---- Excerpt

A Few Project Management Lessons from Mediation Training

Ostensibly, Dr. Valerie Taylor’s keynote presentation at the Grace Hopper Celebration of Computing in October was a case for diversity in computing teams. I found her remarks far more wide-reaching than the issues of who works on your project team, though she certainly displayed plenty of wisdom on that score. Instead what grabbed me was her advice about improving listening skills – largely targeted at diversity issues – and how well it applies to any project manager.

Dr. Taylor is the Senior Associate Dean of Academic Affairs in the College of Engineering at Texas A&M University, and an IEEE (Institute of Electrical and Electronics Engineers) Fellow. She also is executive director of the Center for Minorities and People with Disabilities in IT (CMD-IT), a nonprofit organization with – the formal bio tells me – a vision of contributing to the national need for an effective workforce in computing and IT through synergistic activities related to minorities and people with disabilities. I rarely get through any paragraph using the words “synergistic activities” without wrinkling my nose the way my cat responds to sniffing citrus (sorry, kitty), but after listening to her speak for an hour, I forgave her the phrase. (If you listen to the full session, you will too.)

Diversity gets all tied up in “how many of which kind of person we have on the team,” and alas that blinds us to the purpose of bringing in all sorts of expertise, variation in technical and business backgrounds, and creative outlooks (which are a function of who we are and where we come from). Or, as Taylor described it, we want to create teams and organizations whose culture of human behavior is defined by what team members know, how they acquired it, and how they apply it.

As I’d describe it, it means we need to understand where the people we work with (and who work for us) are coming from, what they care about, what excites them. If you want to inspire your team to make the project important to their own lives, then the individuals have to be important to you as their leader.

And it’s the assumptions that’ll kill ya.

Taylor cited an early experience from when she attended Purdue as a graduate student. Another student, a white male, learned that she was from Chicago. He immediately asked, “Are you from the projects? Are you first generation? Did you have to worry about gangs?” She was polite about her answers, and later he came to apologize for making unwarranted assumptions. “I’m really sorry at the way I approached you, but that’s all I know,” he said. That led the two of them into a conversation about her actual background – her parents have degrees, her father is an engineer who started a company – and the two became (and remain) fast friends.

--------
---- Provided information

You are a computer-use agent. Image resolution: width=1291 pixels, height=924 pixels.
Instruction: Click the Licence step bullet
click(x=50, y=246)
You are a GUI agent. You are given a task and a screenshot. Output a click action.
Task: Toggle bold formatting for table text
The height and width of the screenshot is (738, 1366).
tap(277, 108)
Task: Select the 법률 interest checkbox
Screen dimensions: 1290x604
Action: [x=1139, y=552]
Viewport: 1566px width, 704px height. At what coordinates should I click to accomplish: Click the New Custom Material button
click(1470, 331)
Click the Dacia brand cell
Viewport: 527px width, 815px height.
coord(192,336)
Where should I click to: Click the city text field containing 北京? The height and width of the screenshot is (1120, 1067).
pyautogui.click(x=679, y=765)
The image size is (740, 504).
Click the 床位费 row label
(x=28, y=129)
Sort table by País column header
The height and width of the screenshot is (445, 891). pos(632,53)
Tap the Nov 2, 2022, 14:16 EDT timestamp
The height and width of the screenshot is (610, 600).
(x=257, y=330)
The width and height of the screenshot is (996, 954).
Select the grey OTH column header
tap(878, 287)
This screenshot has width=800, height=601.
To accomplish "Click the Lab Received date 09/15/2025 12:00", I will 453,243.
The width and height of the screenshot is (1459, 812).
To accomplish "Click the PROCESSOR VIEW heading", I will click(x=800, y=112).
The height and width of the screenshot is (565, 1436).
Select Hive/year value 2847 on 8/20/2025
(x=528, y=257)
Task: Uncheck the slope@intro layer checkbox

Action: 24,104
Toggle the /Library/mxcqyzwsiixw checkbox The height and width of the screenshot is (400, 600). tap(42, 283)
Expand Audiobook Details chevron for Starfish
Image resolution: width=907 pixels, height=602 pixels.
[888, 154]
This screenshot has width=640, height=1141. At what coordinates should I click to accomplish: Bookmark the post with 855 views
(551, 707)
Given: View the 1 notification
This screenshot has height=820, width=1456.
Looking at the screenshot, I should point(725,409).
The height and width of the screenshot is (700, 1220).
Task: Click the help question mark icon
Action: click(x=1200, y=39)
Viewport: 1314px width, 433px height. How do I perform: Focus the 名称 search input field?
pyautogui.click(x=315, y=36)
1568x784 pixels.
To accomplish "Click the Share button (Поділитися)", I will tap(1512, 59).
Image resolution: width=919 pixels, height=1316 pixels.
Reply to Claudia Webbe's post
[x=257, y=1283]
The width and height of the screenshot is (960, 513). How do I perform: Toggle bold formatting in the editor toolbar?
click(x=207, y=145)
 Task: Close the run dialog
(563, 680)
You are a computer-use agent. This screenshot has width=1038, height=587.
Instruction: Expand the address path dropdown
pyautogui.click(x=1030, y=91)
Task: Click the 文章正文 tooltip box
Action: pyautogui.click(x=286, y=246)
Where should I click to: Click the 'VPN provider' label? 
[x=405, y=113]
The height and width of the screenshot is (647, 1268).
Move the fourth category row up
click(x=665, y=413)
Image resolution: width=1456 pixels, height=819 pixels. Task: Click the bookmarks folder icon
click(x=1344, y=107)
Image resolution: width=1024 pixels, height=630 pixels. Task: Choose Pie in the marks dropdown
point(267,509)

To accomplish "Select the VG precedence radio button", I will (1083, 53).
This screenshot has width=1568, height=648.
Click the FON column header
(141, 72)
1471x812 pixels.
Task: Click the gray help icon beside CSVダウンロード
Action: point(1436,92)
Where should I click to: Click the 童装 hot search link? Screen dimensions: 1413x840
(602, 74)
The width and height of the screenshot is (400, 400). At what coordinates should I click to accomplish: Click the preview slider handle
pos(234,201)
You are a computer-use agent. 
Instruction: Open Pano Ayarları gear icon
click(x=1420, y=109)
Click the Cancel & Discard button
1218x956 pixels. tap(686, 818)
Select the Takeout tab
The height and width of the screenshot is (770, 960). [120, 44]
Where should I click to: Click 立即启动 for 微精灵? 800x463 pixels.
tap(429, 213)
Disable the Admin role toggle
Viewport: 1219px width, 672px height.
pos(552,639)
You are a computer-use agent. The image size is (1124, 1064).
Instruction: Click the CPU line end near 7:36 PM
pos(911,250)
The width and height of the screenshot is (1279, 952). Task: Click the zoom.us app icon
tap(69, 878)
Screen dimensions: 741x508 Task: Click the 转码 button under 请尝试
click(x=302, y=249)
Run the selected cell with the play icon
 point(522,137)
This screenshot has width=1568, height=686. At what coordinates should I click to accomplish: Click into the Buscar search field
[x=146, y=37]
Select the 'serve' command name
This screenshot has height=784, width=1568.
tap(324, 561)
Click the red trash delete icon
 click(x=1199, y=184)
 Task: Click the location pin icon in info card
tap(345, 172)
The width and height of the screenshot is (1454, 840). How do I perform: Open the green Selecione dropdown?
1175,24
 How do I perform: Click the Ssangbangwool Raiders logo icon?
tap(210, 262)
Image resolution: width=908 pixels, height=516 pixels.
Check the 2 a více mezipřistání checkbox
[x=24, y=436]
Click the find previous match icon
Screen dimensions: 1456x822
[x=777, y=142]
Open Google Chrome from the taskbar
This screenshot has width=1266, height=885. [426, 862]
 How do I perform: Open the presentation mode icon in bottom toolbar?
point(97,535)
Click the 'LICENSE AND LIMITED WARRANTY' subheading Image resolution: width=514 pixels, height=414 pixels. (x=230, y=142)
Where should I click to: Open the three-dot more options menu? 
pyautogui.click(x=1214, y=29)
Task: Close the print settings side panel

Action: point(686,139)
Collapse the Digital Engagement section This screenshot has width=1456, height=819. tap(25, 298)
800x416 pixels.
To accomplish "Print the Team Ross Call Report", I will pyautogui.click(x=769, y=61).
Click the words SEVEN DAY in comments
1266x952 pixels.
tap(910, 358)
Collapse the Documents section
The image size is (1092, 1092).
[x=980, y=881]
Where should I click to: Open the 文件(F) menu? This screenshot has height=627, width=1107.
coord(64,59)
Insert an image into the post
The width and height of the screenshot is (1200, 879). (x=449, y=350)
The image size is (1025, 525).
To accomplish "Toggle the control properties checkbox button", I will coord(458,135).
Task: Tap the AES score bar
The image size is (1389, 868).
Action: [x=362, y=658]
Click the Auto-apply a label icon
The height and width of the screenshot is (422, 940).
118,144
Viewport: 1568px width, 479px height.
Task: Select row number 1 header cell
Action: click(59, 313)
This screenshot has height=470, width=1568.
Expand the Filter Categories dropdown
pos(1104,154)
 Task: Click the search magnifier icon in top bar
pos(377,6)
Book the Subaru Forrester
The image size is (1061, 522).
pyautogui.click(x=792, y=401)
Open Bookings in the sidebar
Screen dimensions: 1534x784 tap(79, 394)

--------

Given problem = Reproduce the entire article on project management lessons from mediation training, word for word.

Exercise response =
A Few Project Management Lessons from Mediation Training

Ostensibly, Dr. Valerie Taylor’s keynote presentation at the Grace Hopper Celebration of Computing in October was a case for diversity in computing teams. I found her remarks far more wide-reaching than the issues of who works on your project team, though she certainly displayed plenty of wisdom on that score. Instead what grabbed me was her advice about improving listening skills – largely targeted at diversity issues – and how well it applies to any project manager.

Dr. Taylor is the Senior Associate Dean of Academic Affairs in the College of Engineering at Texas A&M University, and an IEEE (Institute of Electrical and Electronics Engineers) Fellow. She also is executive director of the Center for Minorities and People with Disabilities in IT (CMD-IT), a nonprofit organization with – the formal bio tells me – a vision of contributing to the national need for an effective workforce in computing and IT through synergistic activities related to minorities and people with disabilities. I rarely get through any paragraph using the words “synergistic activities” without wrinkling my nose the way my cat responds to sniffing citrus (sorry, kitty), but after listening to her speak for an hour, I forgave her the phrase. (If you listen to the full session, you will too.)

Diversity gets all tied up in “how many of which kind of person we have on the team,” and alas that blinds us to the purpose of bringing in all sorts of expertise, variation in technical and business backgrounds, and creative outlooks (which are a function of who we are and where we come from). Or, as Taylor described it, we want to create teams and organizations whose culture of human behavior is defined by what team members know, how they acquired it, and how they apply it.

As I’d describe it, it means we need to understand where the people we work with (and who work for us) are coming from, what they care about, what excites them. If you want to inspire your team to make the project important to their own lives, then the individuals have to be important to you as their leader.

And it’s the assumptions that’ll kill ya.

Taylor cited an early experience from when she attended Purdue as a graduate student. Another student, a white male, learned that she was from Chicago. He immediately asked, “Are you from the projects? Are you first generation? Did you have to worry about gangs?” She was polite about her answers, and later he came to apologize for making unwarranted assumptions. “I’m really sorry at the way I approached you, but that’s all I know,” he said. That led the two of them into a conversation about her actual background – her parents have degrees, her father is an engineer who started a company – and the two became (and remain) fast friends.